Telling the Truth

connecting the dots of my life

Tag: Blogging

A little poem and some gorgeous photos

Sometimes I don’t know what to say. I just know there’s something inside that wants out. So here are bits and pieces that come to mind.

First, a little poem. Yesterday I went to see one of my doctors. As I was driving away, I saw an older couple making their way along the sidewalk across the street. I wrote this when I got home.

fragile and disheveled
the woman inches along
behind her walker —
sunlit hair gleams in the light
shining from her partner’s eyes

I hope I’m so happy when I’m that old. As for right now, I’m grateful for D who has done a lot of heavy lifting during the last three years. Often accompanied by one of his gorgeous smiles that begins in his eyes.

Second, one of D’s favorite things to do is record flowering shrubs around our yard. Here are some of his latest captures. Those are periwinkles at the top. Happily invasive, I wish they would completely over-run the ivy along our driveway.

blossoms outside my office window, Azalias below

Lilac blossoms below

and Spring Christmas cactus blossoms in our kitchen

Third, a photo I took this morning with my Ipad after I got back from an early morning walk. D had just finished mowing the yard, and the peonies were irresistible.

Finally, one more photo I took in the house. Smudge is sitting in his new (now old) favorite space, watching us clean things up in the kitchen. You can see his battered red birdie toys on the floor.

Gratitude. That’s what’s on my mind today. I’m grateful I’m alive and connected to so many people I never thought I’d meet in just this way. Blogging is part of what’s kept me going for the last four years. I could, I suppose, do it without you. But it wouldn’t be nearly so rewarding or life-changing for me.

Hoping you’re having a great weekend and Sabbath rest.
Elouise

©Elouise Renich Fraser, 26 May 2018
Photos taken by DAFraser and ERFraser, Spring 2018

A new health challenge

In January I posted this haiku, poem, and longer comment under the title ‘chilled to the bone.’ The photo is from Valley Forge.

chilled to the bone
night’s deep silence descends
winter drifts through cracks
***
Disconnected from feelings
Numb and disbelieving
I want to write
So many unknowns
So much at stake
So little time left
Will I or Won’t I?
Sooner or Later?
Is Never still an option?

This week brought unwelcome news in a couple of areas. No catastrophic accidents. Just the knowledge of things I didn’t want to hear. About a friend and about my health.

Since then, I’ve given a lot of attention to my new health challenge, working closely with my integrative doctor. I’ve also gone back and forth, wondering whether I want to write about it. The answer is Yes. Partly because not writing about it directly is getting in the way of writing at all.

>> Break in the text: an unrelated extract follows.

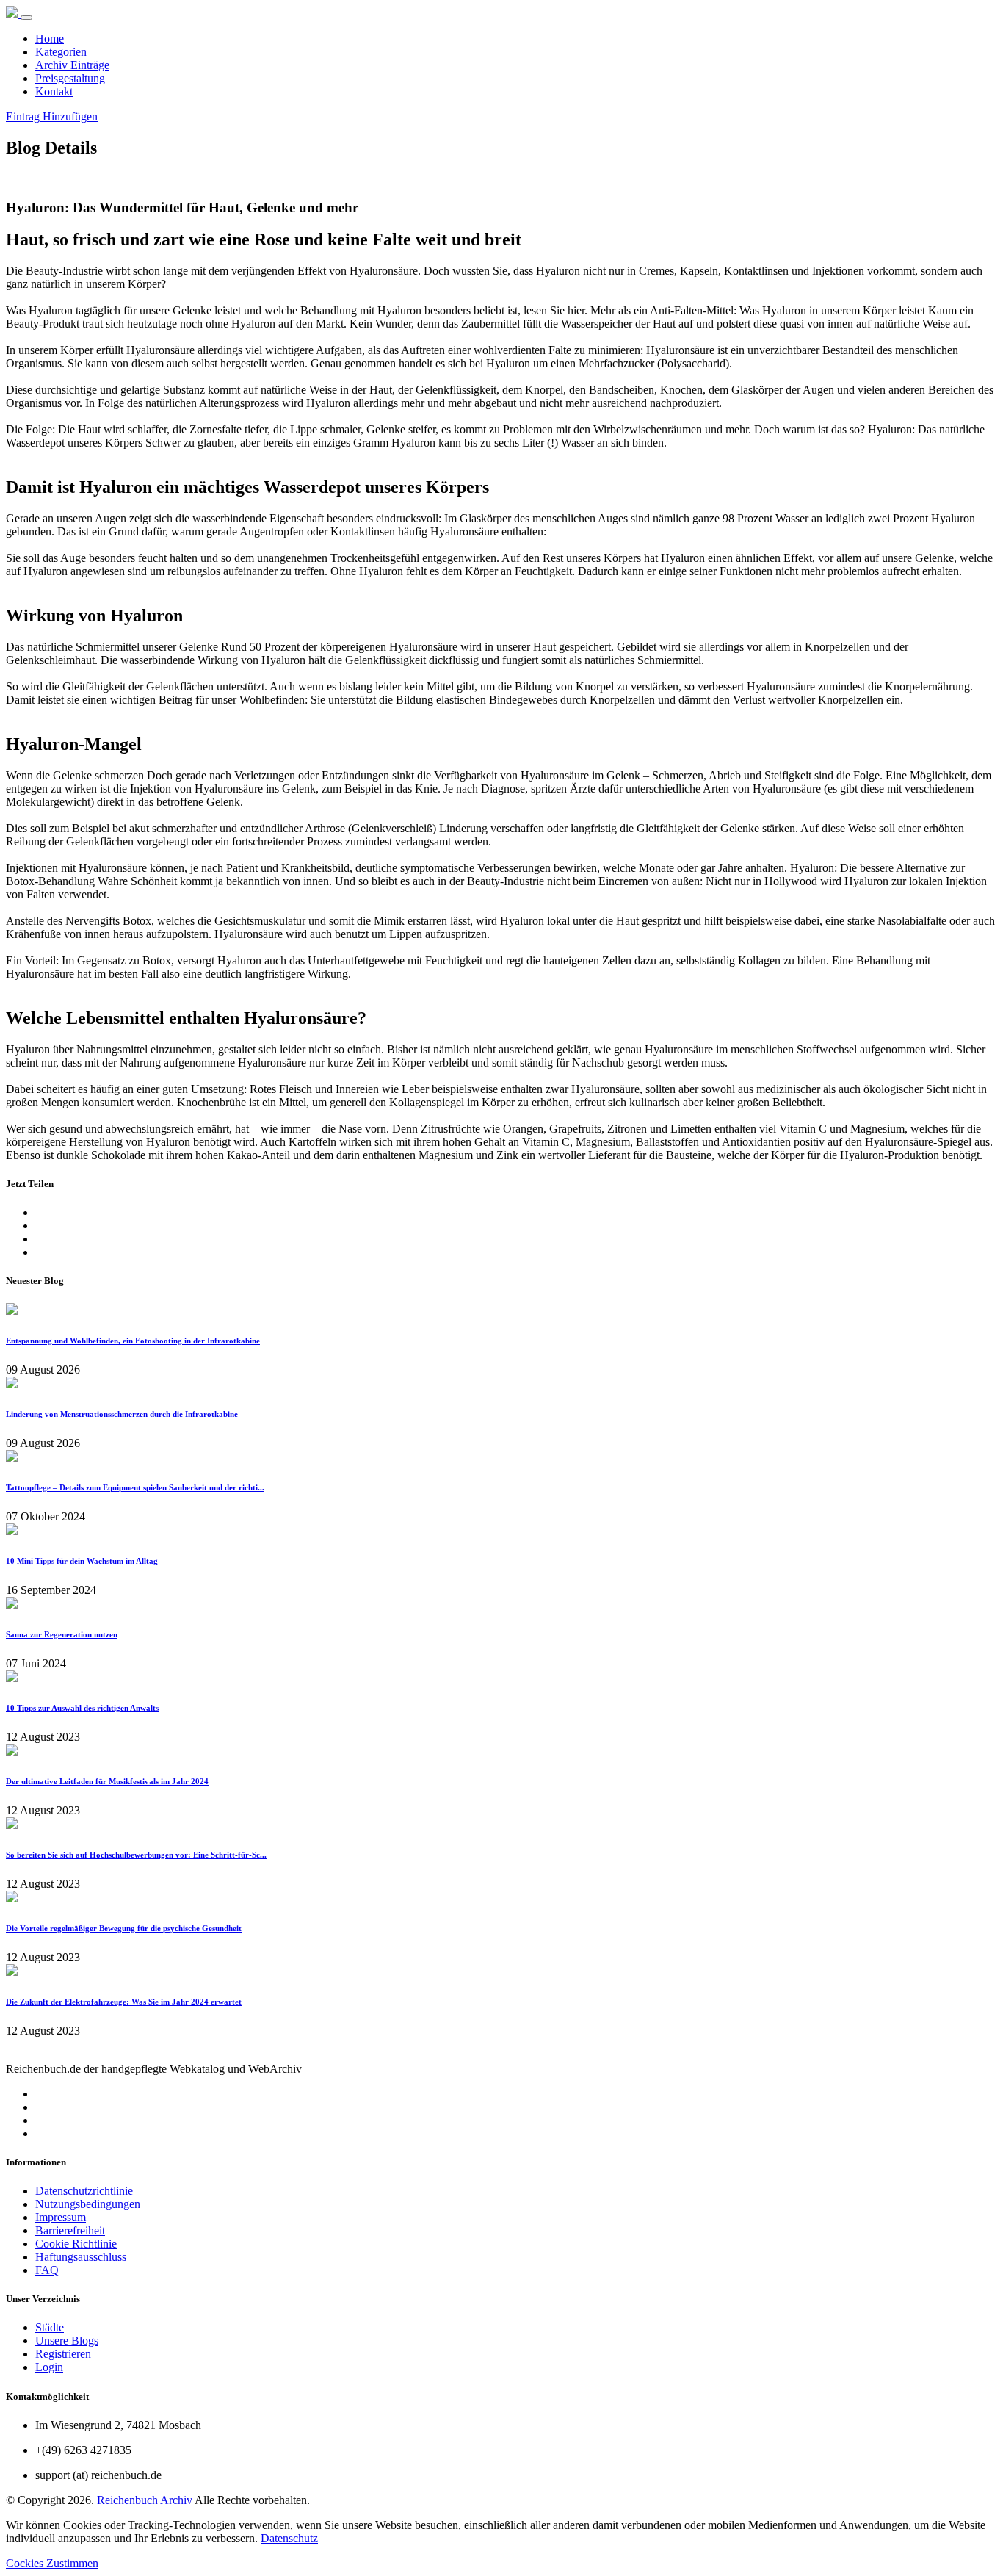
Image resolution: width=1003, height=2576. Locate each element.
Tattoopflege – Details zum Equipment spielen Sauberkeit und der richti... (135, 1487)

I’m now one of thousands of people living with Alzheimer’s markers–ApoE4 and E3. This means that as a woman, I’m at 27-30 percent risk of getting Alzheimer’s by age 85. Right now, at age 74, my risk is close to 5-7 percent.

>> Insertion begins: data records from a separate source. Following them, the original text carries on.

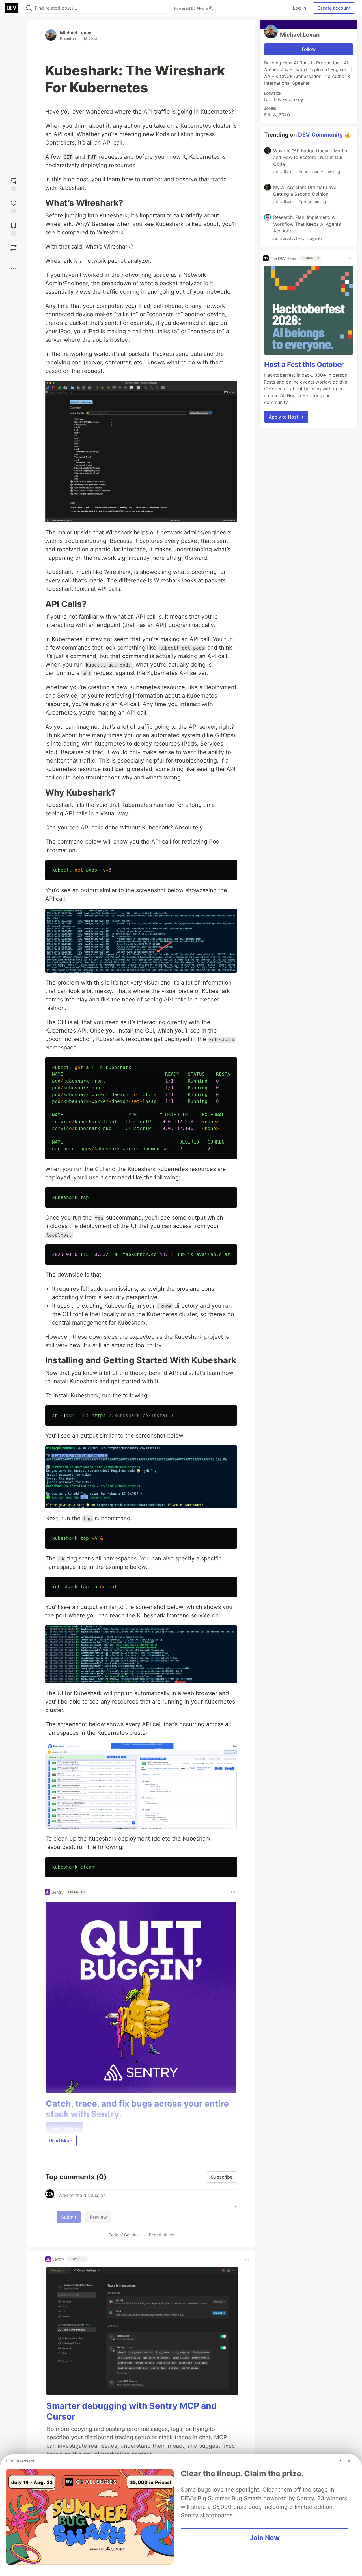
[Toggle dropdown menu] (233, 1891)
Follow (309, 49)
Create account (334, 8)
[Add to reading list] (14, 228)
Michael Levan (76, 33)
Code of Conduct (124, 2234)
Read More (60, 2140)
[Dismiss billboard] (349, 2460)
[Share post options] (13, 268)
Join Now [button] (265, 2538)
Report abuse (161, 2234)
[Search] (29, 8)
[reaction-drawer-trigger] (13, 184)
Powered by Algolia (191, 8)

Dr. K, my integrative doctor, ordered a test for this and a few other genetic markers in January. Hearing the results felt like a bucket of ice water coming at me from nowhere. And there it is. And here I am. Dr. K is now ordering a few more blood tests every three months to measure as clearly as possible what’s going on inside my body.

I’ve always thought of myself as at least semi-immune from even the possibility of Alzheimer’s. In large part because I don’t know of anyone on either side of my family who suffered from this disease. I now know different, and may need to pay more attention to my family’s genealogy.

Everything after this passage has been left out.